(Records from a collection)
----
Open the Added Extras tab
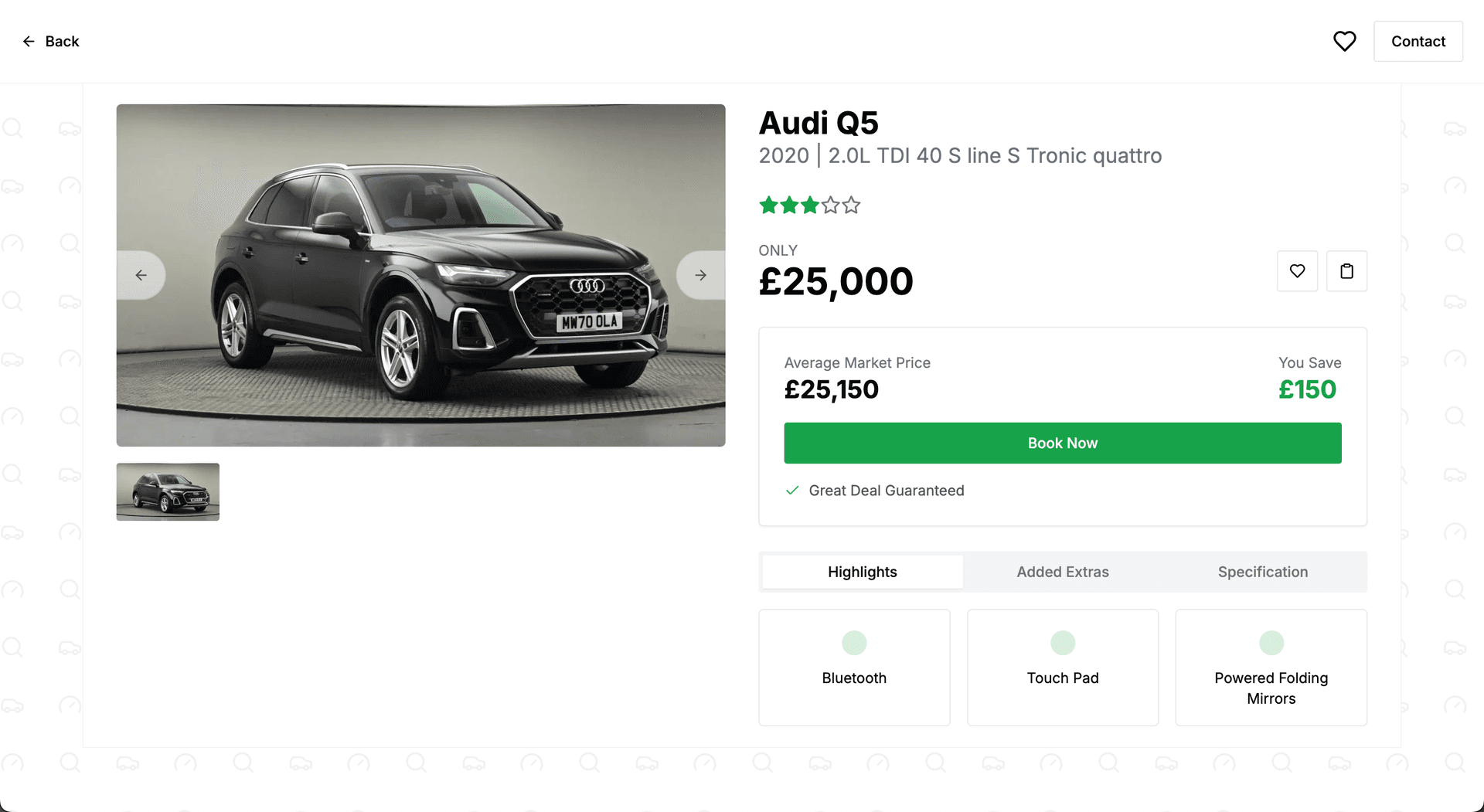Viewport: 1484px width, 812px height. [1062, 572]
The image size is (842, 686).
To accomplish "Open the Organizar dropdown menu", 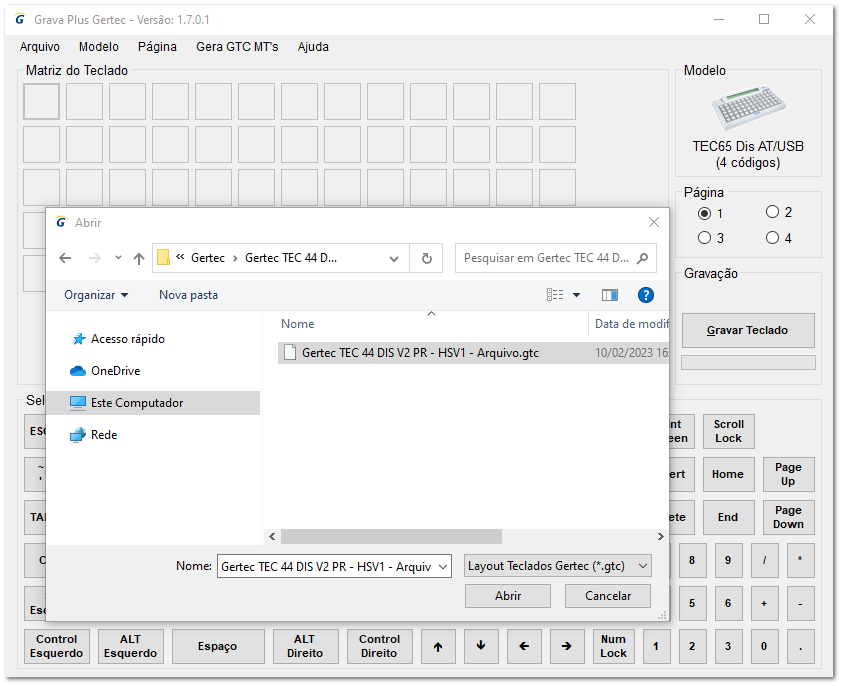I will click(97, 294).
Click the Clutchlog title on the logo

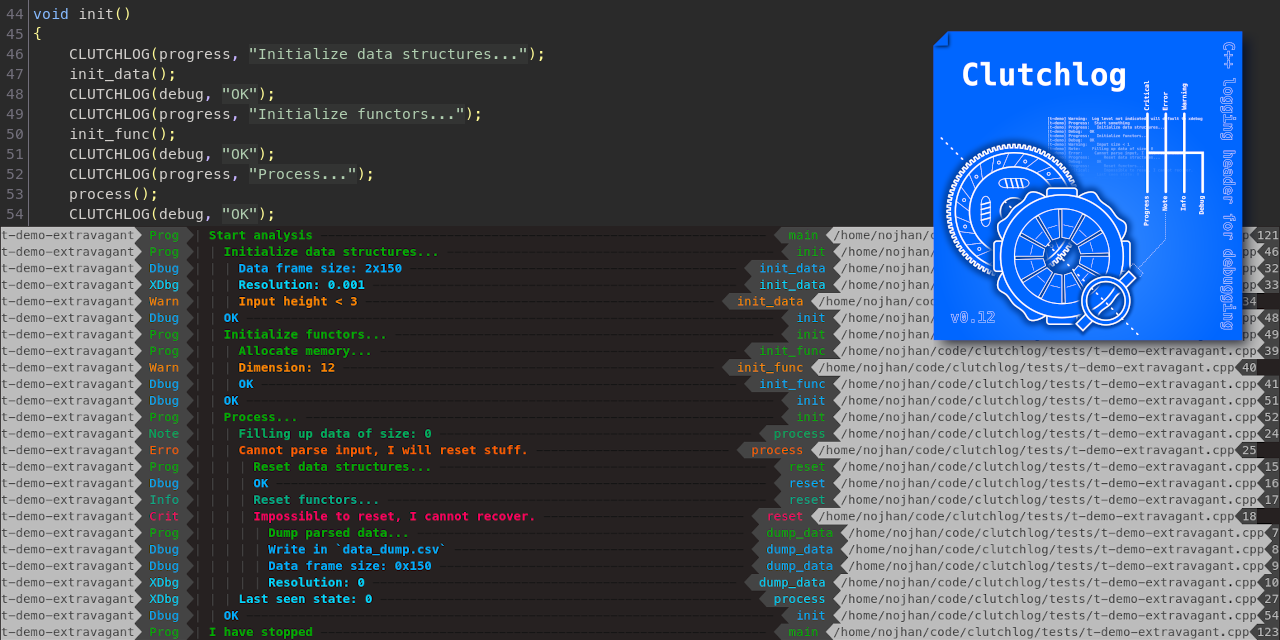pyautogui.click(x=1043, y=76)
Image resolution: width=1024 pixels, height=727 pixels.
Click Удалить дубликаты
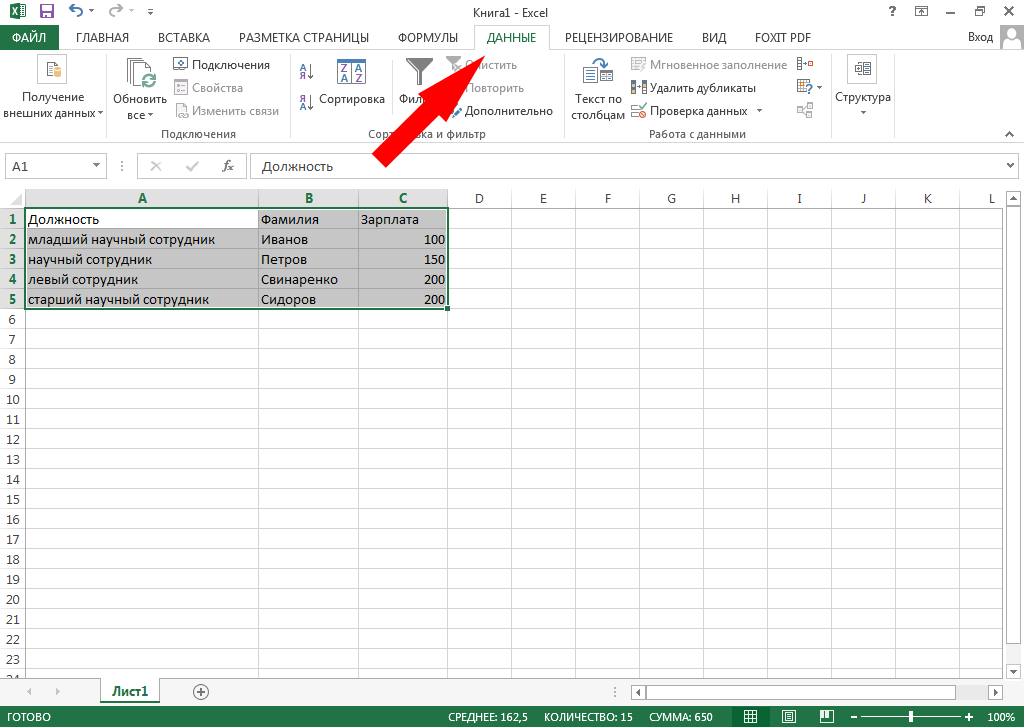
----
* Exercise: Reproduce exactly, without any picture, the lines from the one bearing "Image resolution: width=1024" to the last line of the records above.

* Expected answer:
Image resolution: width=1024 pixels, height=727 pixels.
Click Удалить дубликаты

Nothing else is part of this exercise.